By mid-2009, most central banks in advanced economies reached the trough in their rate cycles. Fed and Swiss National bank reduced the lower end of their target bands to 0%. Bank of Japan has been taking a "zero rate interest policy" 0.1% interest rate for sometime now. Sweden's reserve deposit rate is negative, and that's a useful indicator. A few central banks - Fed, BoJ, Sweden and Bank of Canada - have made explicit commitments to keep policy rates low for a long period. Australia should be the first to tighten among the G-10 central banks, as early as Q4 2009. Bank of England could be next, possibly by December/January.
Whether a central bank starts to tighten is a clear indication of how confident the central bankers are of the recovery in their country. The danger is that some could stay loose for too long, thus fomenting a bubble. That is exactly what is happening in HK, owing to its dollar peg, which resulted in very low rates, but that does not correspond with its real economy which is recovering quicker thanks to its ties to China - thus fueling its property boom.
- ECB held at 1% in June 2009 and may stay there depending on economic data.
- Federal Reserve held at 0-0.25% since December 2008 and will likely remain there all 2009 and 2010.
- Bank of Japan held at 0.1% since December 2008 and will likely remain there all 2009 and 2010.
- Bank of England held at 0.5% since March 2009, lowest rate since 1694.
- NZ held at 2.5% since April 2009 but may resume cutting to 1.5% later in 2009.

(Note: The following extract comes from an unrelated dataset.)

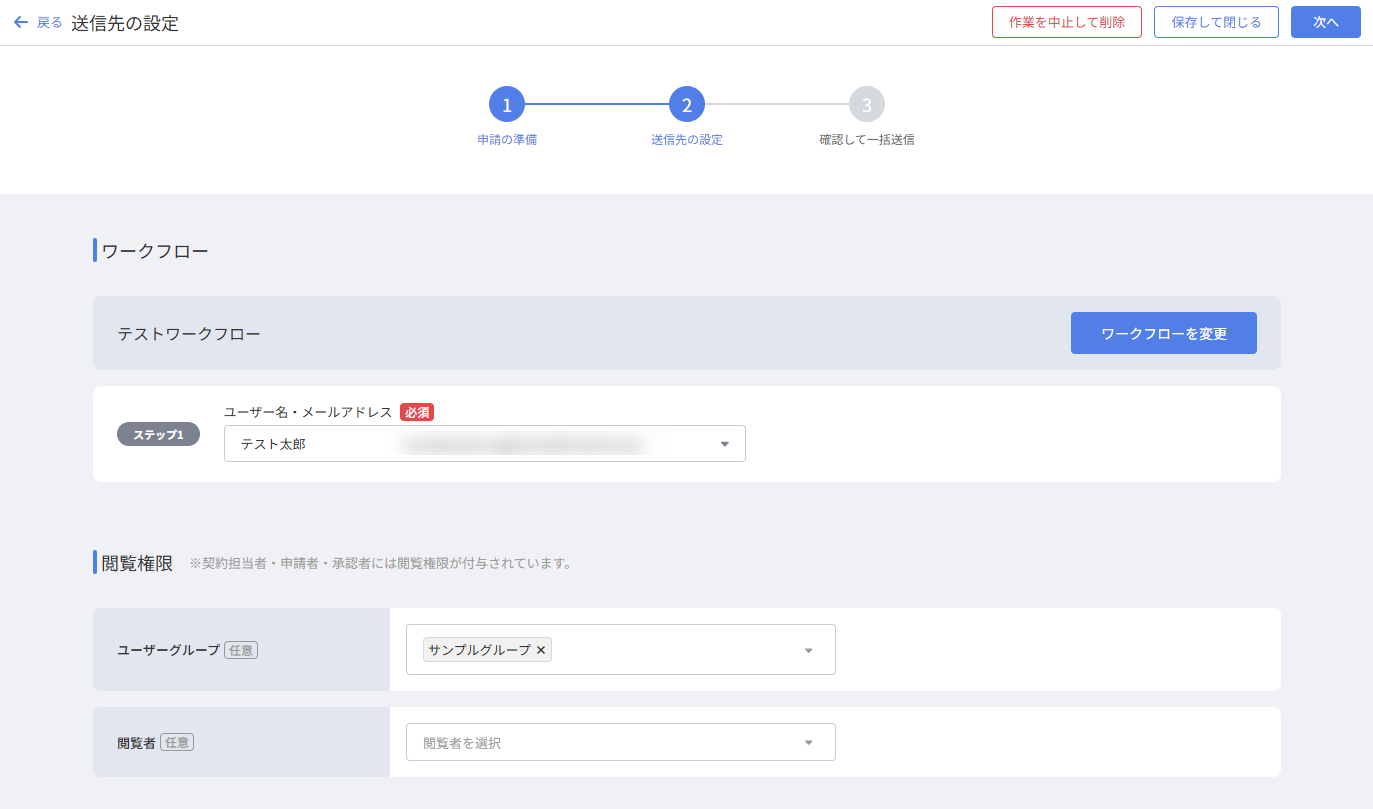1373x809 pixels.
Task: Click the 戻る link text
Action: pos(50,23)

- RBA of Australia held at 3% in June 2009, lowest since 1960, and may hike in Q4 2009.
- Canada held at 0.25%, its lower bound, since June 2009 and may resort to quantitative easing.

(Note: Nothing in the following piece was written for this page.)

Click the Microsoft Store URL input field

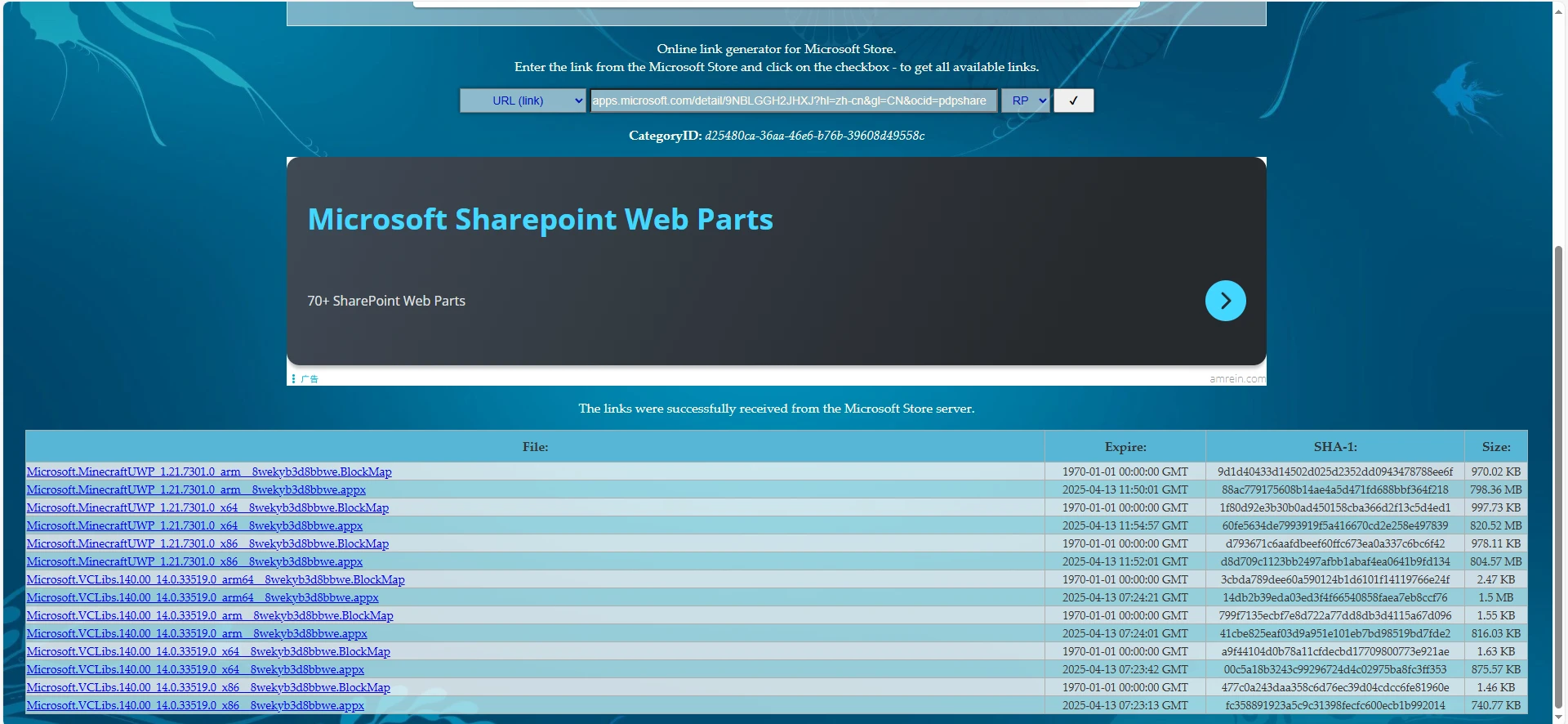point(792,101)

- Swiss National Bank cut target range for 3mo Libor to 0-0.75% in March 2009 and may stay there until 2010.
- Norway cut 25bp to 1.25% in June 2009, its rate trough. Norway may hike in Q4 2009.
- Denmark cut 10bp to 1.55% in June 2009, maintaining a 55bp spread versus the ECB.
- Sweden cut repo rate 25bp to 0.25% in July 2009, committed to staying there until end-2010. In a break with the tradition of zero setting the lower bound, the deposit rate was set at -0.25%.
Even when stocks rake in just 5% or 6% return, that is still powerful compared to the prevailing interest rates of 2%, and the differentials are substantive enough for people to put their money to work. Asset managers will have to reduce their cash holdings and put them to work in order not to under perform. The very low rates are not designed to prop up the stock markets per se... its really to boost corporate borrowing and corporate lending, which is a much bigger concern, all of the G20 are grappling with unemployment and needs the corporate side to borrow and spend more. The stock markets are just a bystander beneficiary to that objective. Good till year end.